▶ _TASK DETAILS_: The listing below holds a line with "This screenshot has width=750, height=695." and a later line with "Given: Click the PSR value 2.90 in tooltip". Write out those two lines and every line between them, exactly, and nothing else.

▶ _SOURCE DATA_:
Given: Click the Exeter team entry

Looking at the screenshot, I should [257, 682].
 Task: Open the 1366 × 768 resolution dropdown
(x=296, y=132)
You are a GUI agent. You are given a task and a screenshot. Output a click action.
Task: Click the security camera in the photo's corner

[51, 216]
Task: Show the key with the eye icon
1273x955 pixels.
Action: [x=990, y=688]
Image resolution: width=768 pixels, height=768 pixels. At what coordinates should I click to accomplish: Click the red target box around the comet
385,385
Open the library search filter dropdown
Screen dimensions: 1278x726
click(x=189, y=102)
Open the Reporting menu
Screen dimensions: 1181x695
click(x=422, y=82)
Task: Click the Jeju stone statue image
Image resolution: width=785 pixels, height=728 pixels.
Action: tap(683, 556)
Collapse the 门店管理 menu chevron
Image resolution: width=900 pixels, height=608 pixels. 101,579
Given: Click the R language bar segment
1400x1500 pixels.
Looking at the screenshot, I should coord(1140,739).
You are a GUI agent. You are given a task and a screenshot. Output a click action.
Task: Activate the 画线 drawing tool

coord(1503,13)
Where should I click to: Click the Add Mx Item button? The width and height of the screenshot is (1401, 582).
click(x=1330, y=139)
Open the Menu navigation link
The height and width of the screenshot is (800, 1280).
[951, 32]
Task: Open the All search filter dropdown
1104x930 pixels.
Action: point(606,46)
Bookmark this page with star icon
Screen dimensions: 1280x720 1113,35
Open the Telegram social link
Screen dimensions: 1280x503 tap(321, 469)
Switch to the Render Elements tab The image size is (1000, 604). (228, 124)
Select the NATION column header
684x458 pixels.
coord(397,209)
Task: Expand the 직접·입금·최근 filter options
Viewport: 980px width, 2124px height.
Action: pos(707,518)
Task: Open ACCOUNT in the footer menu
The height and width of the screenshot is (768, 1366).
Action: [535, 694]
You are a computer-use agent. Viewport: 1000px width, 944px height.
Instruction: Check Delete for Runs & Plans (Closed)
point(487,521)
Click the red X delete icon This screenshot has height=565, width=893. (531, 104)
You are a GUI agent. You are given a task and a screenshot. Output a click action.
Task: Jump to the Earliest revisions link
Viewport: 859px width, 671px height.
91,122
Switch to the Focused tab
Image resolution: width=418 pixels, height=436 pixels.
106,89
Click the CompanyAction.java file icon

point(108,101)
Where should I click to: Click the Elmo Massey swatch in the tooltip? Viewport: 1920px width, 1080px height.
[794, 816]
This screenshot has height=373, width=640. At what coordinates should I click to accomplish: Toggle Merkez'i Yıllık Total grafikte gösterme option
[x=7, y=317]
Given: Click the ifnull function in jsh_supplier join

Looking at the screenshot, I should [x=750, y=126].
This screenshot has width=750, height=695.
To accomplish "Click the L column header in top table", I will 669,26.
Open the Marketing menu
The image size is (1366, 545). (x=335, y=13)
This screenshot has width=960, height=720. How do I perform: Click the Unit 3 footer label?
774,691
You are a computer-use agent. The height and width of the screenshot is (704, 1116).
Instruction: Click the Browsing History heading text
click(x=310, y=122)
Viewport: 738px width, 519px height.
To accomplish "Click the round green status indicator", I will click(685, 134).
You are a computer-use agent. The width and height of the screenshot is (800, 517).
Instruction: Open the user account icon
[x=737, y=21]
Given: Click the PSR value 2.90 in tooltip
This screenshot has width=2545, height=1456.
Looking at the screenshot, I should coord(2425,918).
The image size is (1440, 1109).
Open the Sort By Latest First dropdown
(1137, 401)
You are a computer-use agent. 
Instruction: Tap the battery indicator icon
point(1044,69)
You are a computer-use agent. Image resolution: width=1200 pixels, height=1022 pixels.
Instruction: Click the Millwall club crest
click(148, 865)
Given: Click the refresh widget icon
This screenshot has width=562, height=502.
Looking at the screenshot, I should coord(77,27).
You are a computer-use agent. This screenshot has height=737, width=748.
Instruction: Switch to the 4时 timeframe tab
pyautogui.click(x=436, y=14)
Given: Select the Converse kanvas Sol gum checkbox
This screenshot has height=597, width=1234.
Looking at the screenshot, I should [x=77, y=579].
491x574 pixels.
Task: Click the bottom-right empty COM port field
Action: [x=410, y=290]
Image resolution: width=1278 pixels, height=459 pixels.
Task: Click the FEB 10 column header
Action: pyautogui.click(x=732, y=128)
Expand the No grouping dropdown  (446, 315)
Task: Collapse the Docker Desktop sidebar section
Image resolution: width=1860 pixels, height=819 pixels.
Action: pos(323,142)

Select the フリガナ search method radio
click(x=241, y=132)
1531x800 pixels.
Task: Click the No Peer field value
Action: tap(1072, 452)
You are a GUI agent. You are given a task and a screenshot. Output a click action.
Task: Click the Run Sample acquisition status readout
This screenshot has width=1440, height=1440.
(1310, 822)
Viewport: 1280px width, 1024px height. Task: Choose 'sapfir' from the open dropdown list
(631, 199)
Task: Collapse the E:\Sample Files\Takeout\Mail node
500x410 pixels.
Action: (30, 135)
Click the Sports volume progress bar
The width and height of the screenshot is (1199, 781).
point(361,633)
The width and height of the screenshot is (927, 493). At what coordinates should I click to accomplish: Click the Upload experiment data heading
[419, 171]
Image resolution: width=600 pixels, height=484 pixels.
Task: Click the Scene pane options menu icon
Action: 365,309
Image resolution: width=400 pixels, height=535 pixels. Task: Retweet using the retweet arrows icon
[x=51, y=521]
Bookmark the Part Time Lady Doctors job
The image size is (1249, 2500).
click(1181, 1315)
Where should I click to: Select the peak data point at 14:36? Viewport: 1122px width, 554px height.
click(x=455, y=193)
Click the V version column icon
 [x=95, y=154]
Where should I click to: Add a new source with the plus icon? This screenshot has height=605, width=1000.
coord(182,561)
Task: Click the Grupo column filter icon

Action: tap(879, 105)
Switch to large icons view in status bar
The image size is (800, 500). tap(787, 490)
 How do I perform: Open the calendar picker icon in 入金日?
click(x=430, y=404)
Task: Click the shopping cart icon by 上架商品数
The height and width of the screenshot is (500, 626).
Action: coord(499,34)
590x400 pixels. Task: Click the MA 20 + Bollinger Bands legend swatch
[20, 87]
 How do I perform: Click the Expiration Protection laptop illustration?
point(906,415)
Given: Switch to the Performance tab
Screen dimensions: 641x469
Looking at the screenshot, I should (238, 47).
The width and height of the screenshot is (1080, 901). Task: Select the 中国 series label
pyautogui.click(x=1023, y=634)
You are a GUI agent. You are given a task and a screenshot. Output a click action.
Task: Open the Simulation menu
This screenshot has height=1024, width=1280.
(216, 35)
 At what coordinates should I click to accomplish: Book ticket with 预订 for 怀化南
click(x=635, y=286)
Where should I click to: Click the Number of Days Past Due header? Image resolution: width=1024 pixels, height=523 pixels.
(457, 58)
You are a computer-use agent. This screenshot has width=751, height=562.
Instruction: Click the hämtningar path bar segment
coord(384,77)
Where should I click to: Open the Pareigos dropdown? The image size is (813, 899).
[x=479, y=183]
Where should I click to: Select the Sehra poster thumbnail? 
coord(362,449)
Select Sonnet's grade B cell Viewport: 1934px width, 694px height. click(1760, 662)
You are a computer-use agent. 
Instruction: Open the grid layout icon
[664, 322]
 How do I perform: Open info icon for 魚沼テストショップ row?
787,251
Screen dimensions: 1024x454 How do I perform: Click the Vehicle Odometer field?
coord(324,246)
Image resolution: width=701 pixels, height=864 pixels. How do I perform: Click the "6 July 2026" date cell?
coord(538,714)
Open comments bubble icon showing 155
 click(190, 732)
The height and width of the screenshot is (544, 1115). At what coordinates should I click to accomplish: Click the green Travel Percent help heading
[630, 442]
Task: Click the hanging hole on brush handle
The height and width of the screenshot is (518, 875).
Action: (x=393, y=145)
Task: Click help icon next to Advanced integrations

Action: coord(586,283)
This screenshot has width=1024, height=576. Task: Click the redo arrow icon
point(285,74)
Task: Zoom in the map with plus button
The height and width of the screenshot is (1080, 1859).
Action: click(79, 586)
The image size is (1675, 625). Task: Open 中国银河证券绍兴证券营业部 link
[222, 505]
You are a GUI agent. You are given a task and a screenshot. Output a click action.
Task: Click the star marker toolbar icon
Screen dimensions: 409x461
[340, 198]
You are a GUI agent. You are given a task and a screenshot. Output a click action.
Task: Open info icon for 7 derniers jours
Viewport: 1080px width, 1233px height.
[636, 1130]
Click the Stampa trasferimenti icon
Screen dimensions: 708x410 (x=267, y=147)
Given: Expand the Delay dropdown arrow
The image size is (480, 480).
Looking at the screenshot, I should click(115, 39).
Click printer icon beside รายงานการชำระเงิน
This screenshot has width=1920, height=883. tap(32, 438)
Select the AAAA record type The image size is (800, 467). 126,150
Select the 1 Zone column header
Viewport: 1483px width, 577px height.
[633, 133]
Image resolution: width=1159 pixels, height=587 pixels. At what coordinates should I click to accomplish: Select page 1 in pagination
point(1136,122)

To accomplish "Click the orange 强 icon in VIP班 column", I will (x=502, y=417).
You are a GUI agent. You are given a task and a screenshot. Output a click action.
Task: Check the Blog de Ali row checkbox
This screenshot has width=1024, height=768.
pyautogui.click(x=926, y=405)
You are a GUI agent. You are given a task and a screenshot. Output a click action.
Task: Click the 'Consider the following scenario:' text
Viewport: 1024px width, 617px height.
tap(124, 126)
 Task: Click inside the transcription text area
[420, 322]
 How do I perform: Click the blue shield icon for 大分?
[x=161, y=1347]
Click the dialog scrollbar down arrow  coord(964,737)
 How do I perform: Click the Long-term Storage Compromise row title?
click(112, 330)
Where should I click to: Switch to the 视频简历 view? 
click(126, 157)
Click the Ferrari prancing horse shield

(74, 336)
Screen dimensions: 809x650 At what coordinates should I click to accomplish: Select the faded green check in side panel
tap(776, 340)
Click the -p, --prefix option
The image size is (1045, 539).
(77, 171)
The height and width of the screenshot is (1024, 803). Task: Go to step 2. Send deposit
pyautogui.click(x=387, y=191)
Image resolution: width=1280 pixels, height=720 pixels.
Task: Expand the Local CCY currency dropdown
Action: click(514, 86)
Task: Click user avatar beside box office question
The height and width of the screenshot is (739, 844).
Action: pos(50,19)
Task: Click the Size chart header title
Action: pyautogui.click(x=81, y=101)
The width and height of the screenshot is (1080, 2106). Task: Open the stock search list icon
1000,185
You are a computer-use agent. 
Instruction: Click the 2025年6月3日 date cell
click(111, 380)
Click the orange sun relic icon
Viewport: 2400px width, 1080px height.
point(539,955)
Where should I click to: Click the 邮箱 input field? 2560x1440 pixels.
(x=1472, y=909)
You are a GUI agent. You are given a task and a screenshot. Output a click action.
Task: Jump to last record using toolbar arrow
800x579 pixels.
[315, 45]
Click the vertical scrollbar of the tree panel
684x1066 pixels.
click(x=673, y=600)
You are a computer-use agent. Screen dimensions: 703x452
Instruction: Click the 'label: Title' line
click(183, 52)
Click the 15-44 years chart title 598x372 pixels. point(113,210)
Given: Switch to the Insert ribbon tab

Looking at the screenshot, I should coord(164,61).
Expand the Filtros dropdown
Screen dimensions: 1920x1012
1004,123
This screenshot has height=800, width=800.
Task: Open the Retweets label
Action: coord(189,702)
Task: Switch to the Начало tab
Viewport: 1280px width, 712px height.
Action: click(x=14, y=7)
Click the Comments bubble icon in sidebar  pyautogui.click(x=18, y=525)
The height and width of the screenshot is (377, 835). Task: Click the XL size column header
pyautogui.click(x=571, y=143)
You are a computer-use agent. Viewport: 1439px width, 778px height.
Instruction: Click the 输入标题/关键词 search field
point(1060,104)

▶ _TASK SOLUTION_:
This screenshot has width=750, height=695.
To accomplish "Click the L column header in top table", I will 669,26.
Open the Marketing menu
The image size is (1366, 545). (x=335, y=13)
This screenshot has width=960, height=720. How do I perform: Click the Unit 3 footer label?
774,691
You are a computer-use agent. The height and width of the screenshot is (704, 1116).
Instruction: Click the Browsing History heading text
click(x=310, y=122)
Viewport: 738px width, 519px height.
To accomplish "Click the round green status indicator", I will click(685, 134).
You are a computer-use agent. The width and height of the screenshot is (800, 517).
Instruction: Open the user account icon
[x=737, y=21]
Given: Click the PSR value 2.90 in tooltip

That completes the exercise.